Lake Cowichan held a naming ceremony for the new town square on Oct. 31. Members from the Lake Cowichan First Nations group and Town Council were present for the ceremony. The official opening of the square will likely be held in the spring, but the square is now open for public use. The name loosely translates to 'people by the lake.'

Lake Cowichan held naming ceremony for new town square Oct. 31

Lake Cowichan held naming ceremony for new town square on Oct. 31.

Oct. 31 marked the official naming ceremony of Lake Cowichan’s new town square, which Mother Nature complemented by providing both sunshine and a rainbow.

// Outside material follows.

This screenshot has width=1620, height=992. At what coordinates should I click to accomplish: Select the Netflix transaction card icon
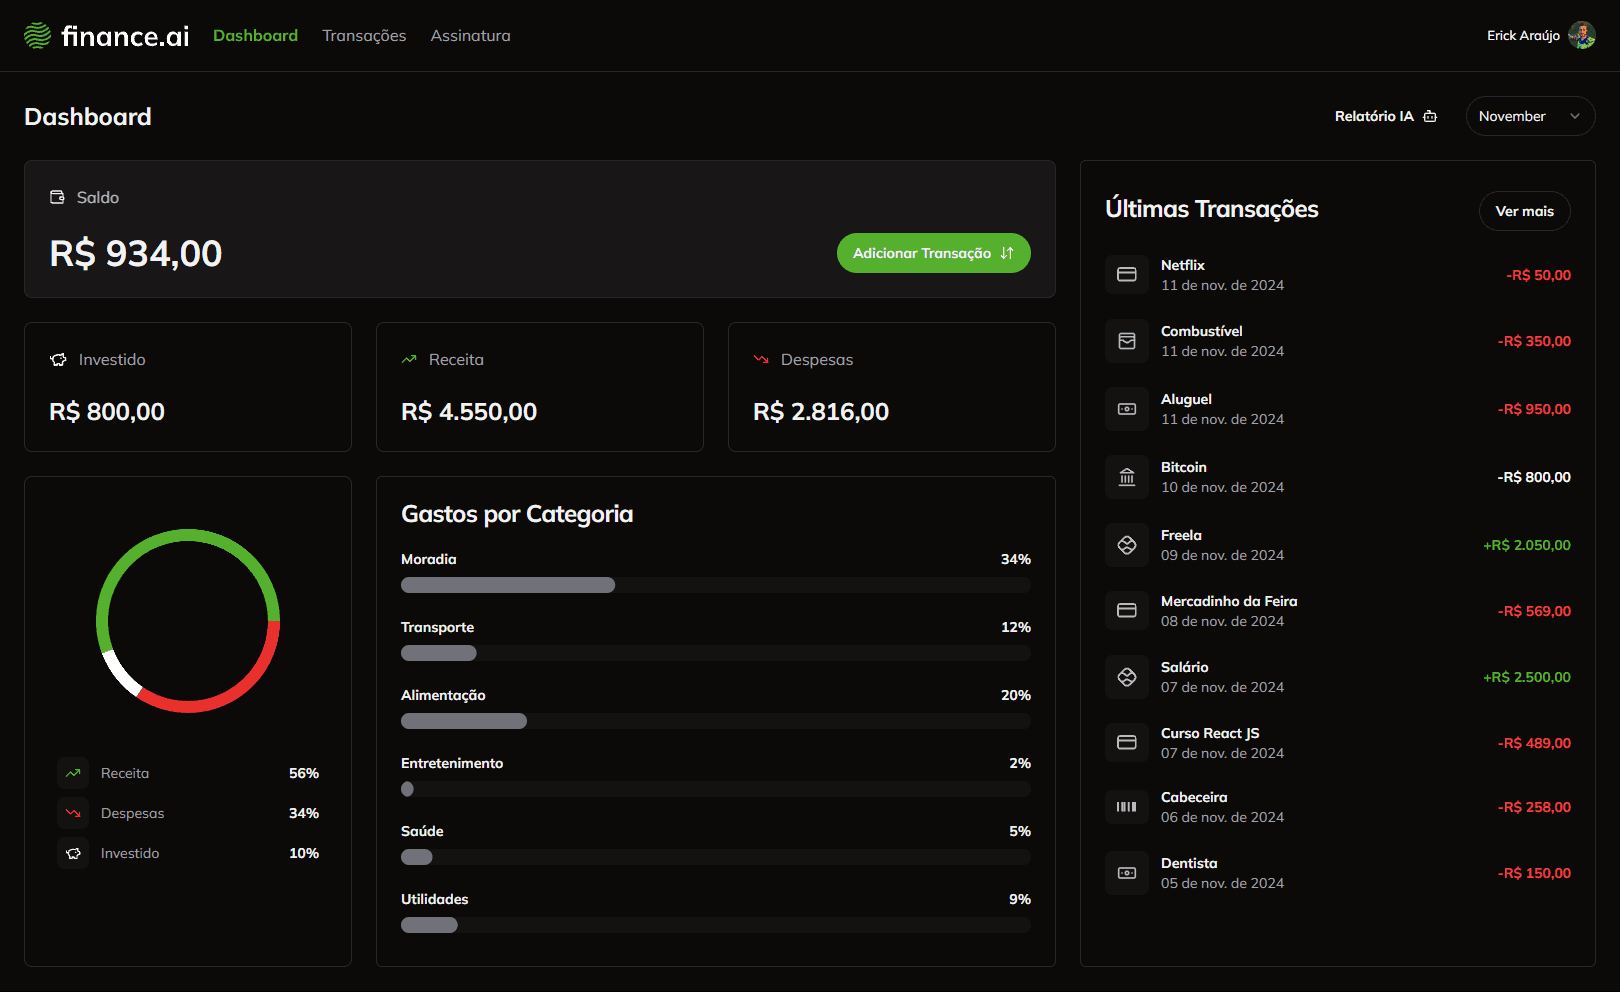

A group of about 25 people including the mayor, town council, tribal council, the Lake Cowichan First Nations tribe and other spectators, gathered at Ts’uubaa-asatx Square, named by the Lake Cowichan First Nations tribe.

“The choice of the name was where we come from. We called it Ts’uubaa-asatx, the people from the front of the lake, by the rivers, by the streams. It shows that we’re the people living by the lake,” said Chief Cyril Livingstone.

The naming ceremony was intentionally kept simple, as the official opening ceremony will wait for official completion of the square and attendance by all stakeholders.

Livingstone blessed the square with a prayer and later expressed his pleasure with the event.

“It’s a good feeling because we’ve been working with the town for quite a few years now. It’s good to have a working relationship with the Town of Lake Cowichan,” said Livingstone.

Tribal member Aaron Hamilton shared that about six months ago, the tribe began looking to work with the municipality to create a symbol of the Lake Cowichan First Nations tribe within town, since there was nothing at that point. Town council responded by suggesting the square would be named for the tribe.

“We were blown away,” said Hamilton.

Mayor Ross Forrest thanked the Lake Cowichan tribe who came up with the name for the square.

“Council and the Town of Lake Cowichan are very proud of our Lake Cowichan First Nations and the name that they’ve come up with because it represents especially our First Nations but also all the people of Lake Cowichan. It’s a perfect, fitting name for our community and we’re thrilled to have this name.”

Additional signs are planned for the square which will include the phonetic pronunciation of the word as well as it’s meaning.

The mayor mentioned that while this was not the official opening of the square, which he suggested might be next spring, it is now open for use and townspeople are welcome to submit applications to host events such as a weekly market in the square.